*TASKS*.
#1 From the article on the meningitis flag, copy the passage starting with "Though largely preventable" and going on through "the original episode.".
#2 Answer these questions using the article on the meningitis flag:
(a) By how many people does the meningitis community grow each year?
(b) What share of those who contract meningitis will die of it?
(c) On what date was the flag project announced?

*TEXT SEGMENT*.
════

As the world anticipates the 2024 Summer Olympic and Paralympic Games in Paris, they can look forward to one more flag flying there. 

It won’t represent a nation but instead a community that grows by 2.5 million each year — namely those who contract meningitis. 

Though largely preventable thanks to vaccines, one-in-ten will die of the disease. Meanwhile, those who survive often live with the effects of the disease long after the original episode. 

Sanofi has been combating meningitis for decades and engaged with the patient population to involve them in the creation of the new ‘Meningitis Flag.’

Eleanor Duff, global head of vaccines communications at Sanofi, describes the origin of the flag project, which was announced on August 28, exactly one year before the 2024 Paralympic Games in Paris. 

“It was during an informal discussion with the athletes [who Sanofi is sponsoring at the Paralympic Games.] They were describing the joy that all athletes experience when they win a race and they get to hold their country’s flag; that moment of representing something that is bigger than you,” she recalls. “That is part of who they are. For those athletes that are living with the consequences of meningitis, it’s a visible reminder of the disease that has affected them and shaped their lives.”

════

*RECORDS SHOWN*.
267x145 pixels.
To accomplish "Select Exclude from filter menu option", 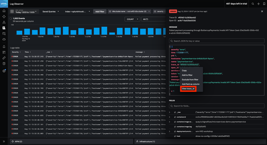I will [190, 80].
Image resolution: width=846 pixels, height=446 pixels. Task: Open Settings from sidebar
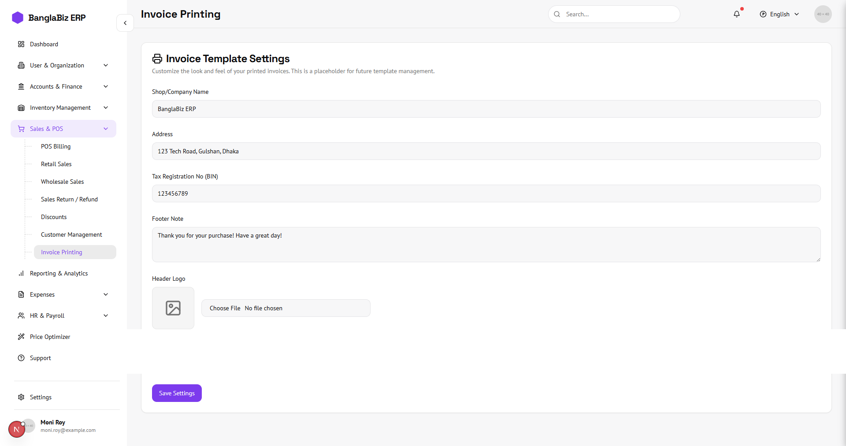(x=41, y=397)
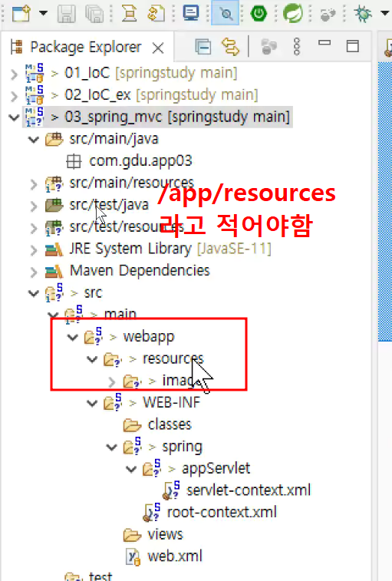Select servlet-context.xml file
This screenshot has width=392, height=581.
[x=249, y=490]
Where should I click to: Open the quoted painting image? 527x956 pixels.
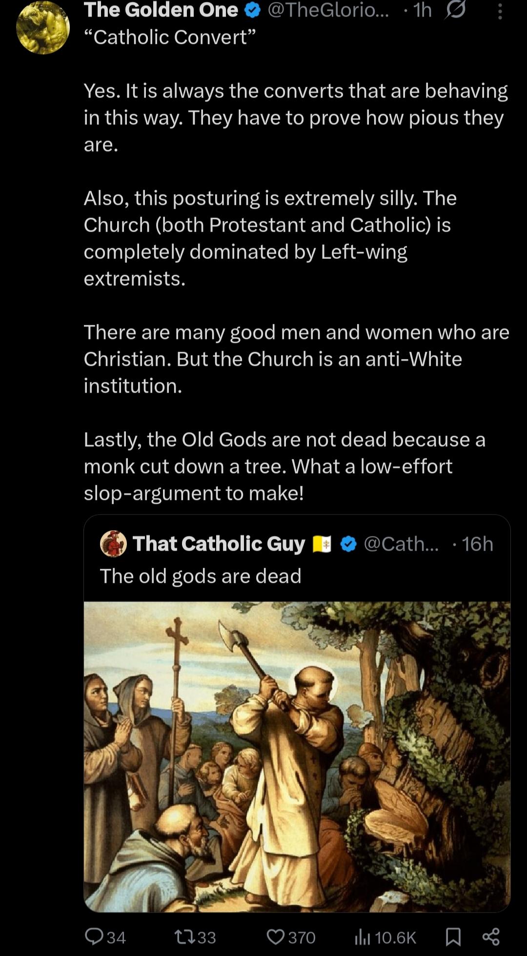(297, 756)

════

*RESULTS*.
#1
Though largely preventable thanks to vaccines, one-in-ten will die of the disease. Meanwhile, those who survive often live with the effects of the disease long after the original episode.

#2
(a) 2.5 million
(b) One in ten
(c) August 28